* Data to process:
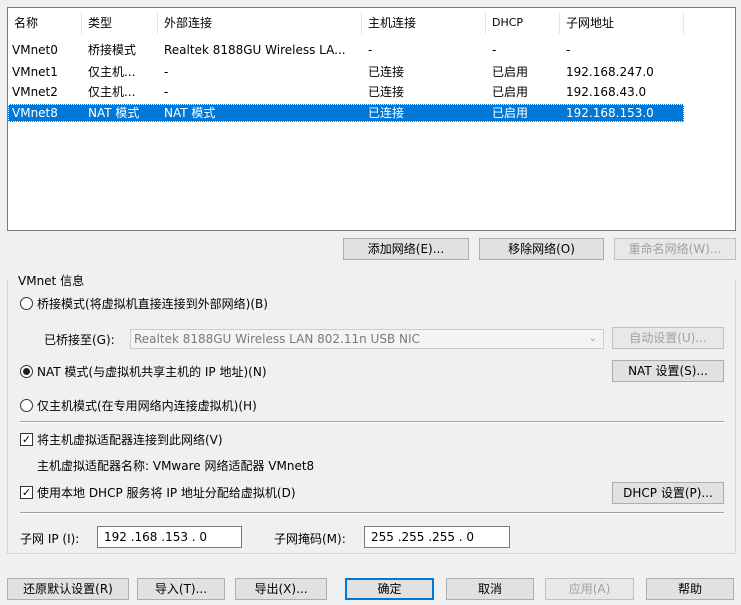 Image resolution: width=741 pixels, height=605 pixels. Describe the element at coordinates (35, 92) in the screenshot. I see `cell-name: VMnet2` at that location.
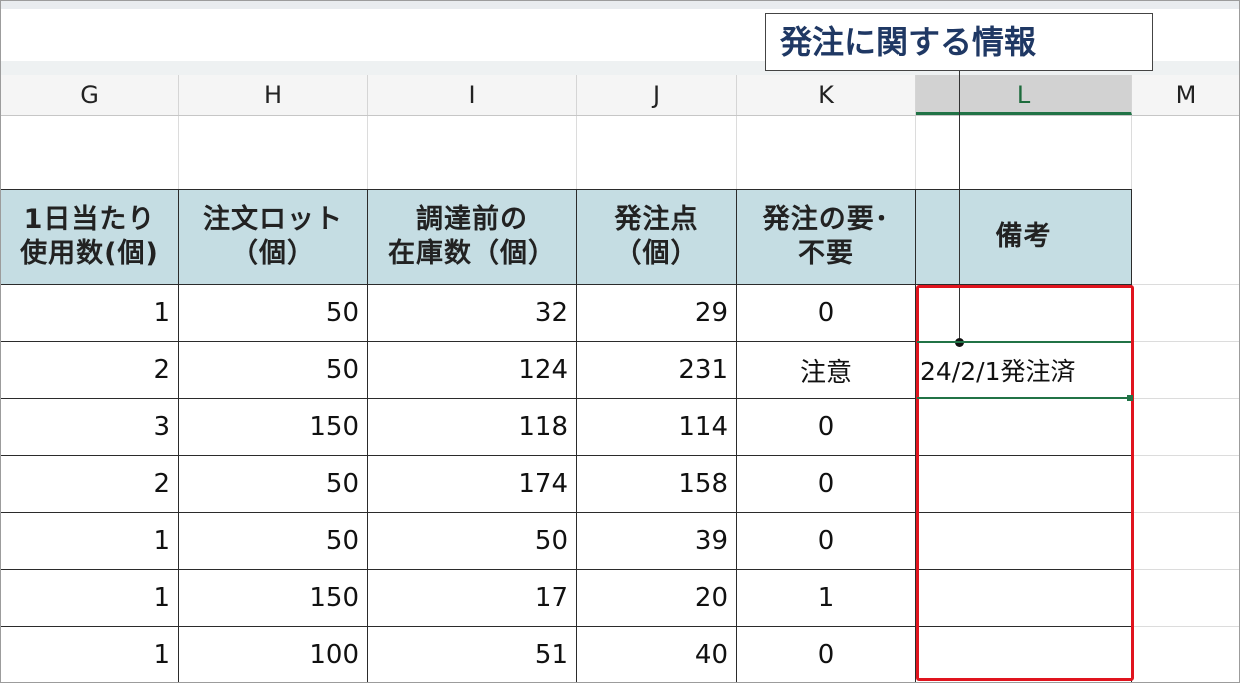 The height and width of the screenshot is (683, 1240). I want to click on header-line: 発注の要･, so click(826, 220).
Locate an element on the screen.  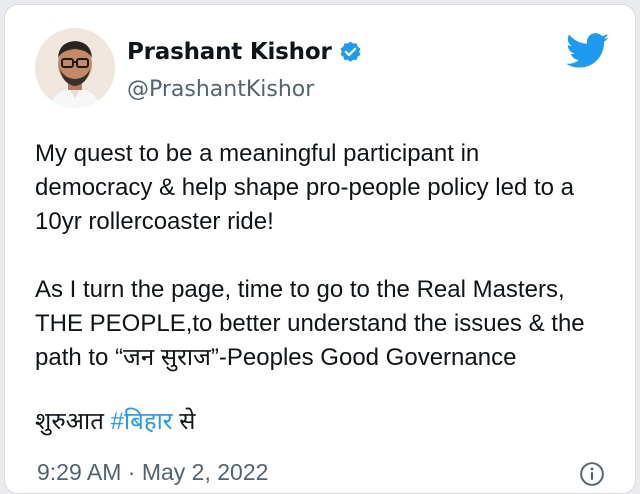
author-name-row: Prashant Kishor is located at coordinates (245, 52).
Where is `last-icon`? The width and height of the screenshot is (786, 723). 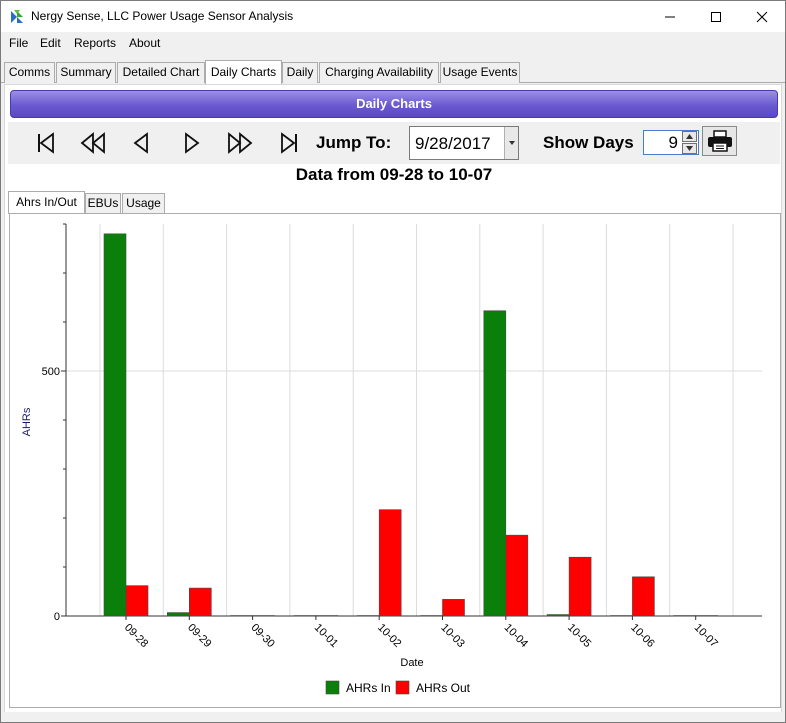
last-icon is located at coordinates (289, 143).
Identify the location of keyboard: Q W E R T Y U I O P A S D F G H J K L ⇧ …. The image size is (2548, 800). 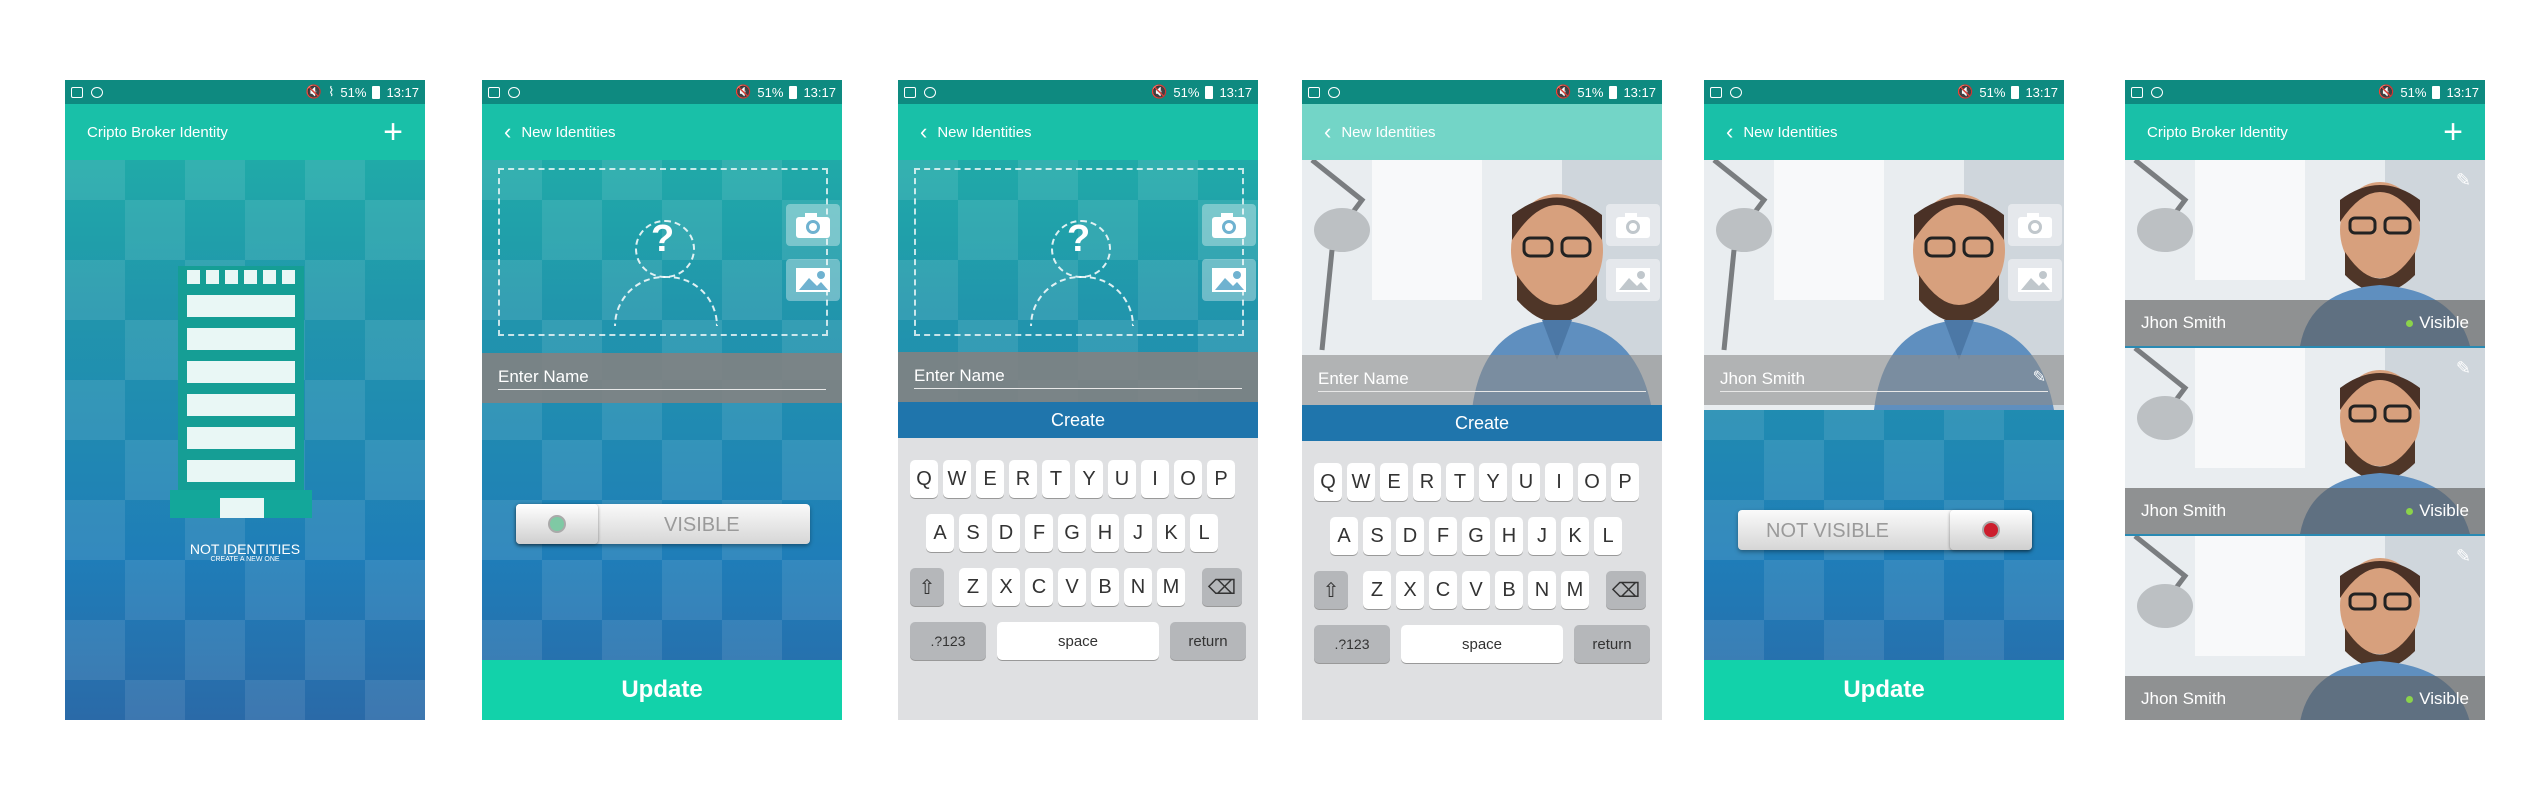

* Instructions for the task: Reproduce each item above word for word, omitting the pictures.

* Solution to the problem:
 Image resolution: width=741 pixels, height=605 pixels. Describe the element at coordinates (35, 92) in the screenshot. I see `cell-name: VMnet2` at that location.
 The height and width of the screenshot is (683, 1240). I want to click on header-line: 発注の要･, so click(826, 220).
Locate an element on the screen.  
author-name-row: Prashant Kishor is located at coordinates (245, 52).
Where is `last-icon`? The width and height of the screenshot is (786, 723). 
last-icon is located at coordinates (289, 143).
Identify the location of keyboard: Q W E R T Y U I O P A S D F G H J K L ⇧ …. The image size is (2548, 800). 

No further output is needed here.